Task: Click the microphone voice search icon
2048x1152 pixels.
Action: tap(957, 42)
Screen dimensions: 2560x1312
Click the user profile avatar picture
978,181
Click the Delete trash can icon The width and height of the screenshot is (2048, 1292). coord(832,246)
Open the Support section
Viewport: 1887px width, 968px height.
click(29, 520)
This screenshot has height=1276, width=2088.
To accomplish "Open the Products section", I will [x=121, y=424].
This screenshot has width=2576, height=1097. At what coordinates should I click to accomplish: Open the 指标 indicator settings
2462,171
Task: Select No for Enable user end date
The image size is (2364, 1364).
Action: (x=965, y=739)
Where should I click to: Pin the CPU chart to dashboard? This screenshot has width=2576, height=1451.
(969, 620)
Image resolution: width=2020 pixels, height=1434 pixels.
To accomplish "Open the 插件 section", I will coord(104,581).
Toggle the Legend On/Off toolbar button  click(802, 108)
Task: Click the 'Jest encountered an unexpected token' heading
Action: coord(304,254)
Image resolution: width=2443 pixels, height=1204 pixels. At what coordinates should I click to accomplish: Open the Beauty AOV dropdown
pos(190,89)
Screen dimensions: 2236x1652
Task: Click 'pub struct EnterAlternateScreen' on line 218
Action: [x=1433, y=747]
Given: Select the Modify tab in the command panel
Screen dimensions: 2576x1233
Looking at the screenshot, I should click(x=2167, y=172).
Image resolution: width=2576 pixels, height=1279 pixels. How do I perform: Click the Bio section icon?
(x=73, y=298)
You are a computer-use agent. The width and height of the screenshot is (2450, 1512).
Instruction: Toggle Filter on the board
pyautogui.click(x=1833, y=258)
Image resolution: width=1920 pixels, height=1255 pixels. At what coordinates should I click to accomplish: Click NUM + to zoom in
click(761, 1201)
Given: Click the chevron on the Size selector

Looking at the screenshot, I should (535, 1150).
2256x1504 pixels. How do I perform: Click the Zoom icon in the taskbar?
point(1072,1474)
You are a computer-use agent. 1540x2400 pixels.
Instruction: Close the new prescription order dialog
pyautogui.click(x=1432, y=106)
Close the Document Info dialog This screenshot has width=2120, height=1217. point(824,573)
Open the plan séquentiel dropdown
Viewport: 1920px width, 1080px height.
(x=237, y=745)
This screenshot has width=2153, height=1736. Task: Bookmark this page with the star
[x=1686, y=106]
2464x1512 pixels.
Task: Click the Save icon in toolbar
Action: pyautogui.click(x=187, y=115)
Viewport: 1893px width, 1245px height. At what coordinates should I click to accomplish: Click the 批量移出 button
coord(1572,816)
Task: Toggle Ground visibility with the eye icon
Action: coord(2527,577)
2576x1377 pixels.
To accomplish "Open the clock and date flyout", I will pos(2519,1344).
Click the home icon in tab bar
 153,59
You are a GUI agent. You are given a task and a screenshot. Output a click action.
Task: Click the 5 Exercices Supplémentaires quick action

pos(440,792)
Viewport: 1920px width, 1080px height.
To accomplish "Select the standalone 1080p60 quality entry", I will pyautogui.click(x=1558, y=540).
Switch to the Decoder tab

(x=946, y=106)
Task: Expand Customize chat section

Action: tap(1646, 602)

> _What needs to be done_
Take the line that holds "Close the Document" as the first and the last line of the material as the final one. Print that span exactly, both ends included.

> _Result of the task_
Close the Document Info dialog This screenshot has width=2120, height=1217. point(824,573)
Open the plan séquentiel dropdown
Viewport: 1920px width, 1080px height.
(x=237, y=745)
This screenshot has width=2153, height=1736. Task: Bookmark this page with the star
[x=1686, y=106]
2464x1512 pixels.
Task: Click the Save icon in toolbar
Action: pyautogui.click(x=187, y=115)
Viewport: 1893px width, 1245px height. At what coordinates should I click to accomplish: Click the 批量移出 button
coord(1572,816)
Task: Toggle Ground visibility with the eye icon
Action: coord(2527,577)
2576x1377 pixels.
To accomplish "Open the clock and date flyout", I will pos(2519,1344).
Click the home icon in tab bar
 153,59
You are a GUI agent. You are given a task and a screenshot. Output a click action.
Task: Click the 5 Exercices Supplémentaires quick action

pos(440,792)
Viewport: 1920px width, 1080px height.
To accomplish "Select the standalone 1080p60 quality entry", I will pyautogui.click(x=1558, y=540).
Switch to the Decoder tab

(x=946, y=106)
Task: Expand Customize chat section

Action: tap(1646, 602)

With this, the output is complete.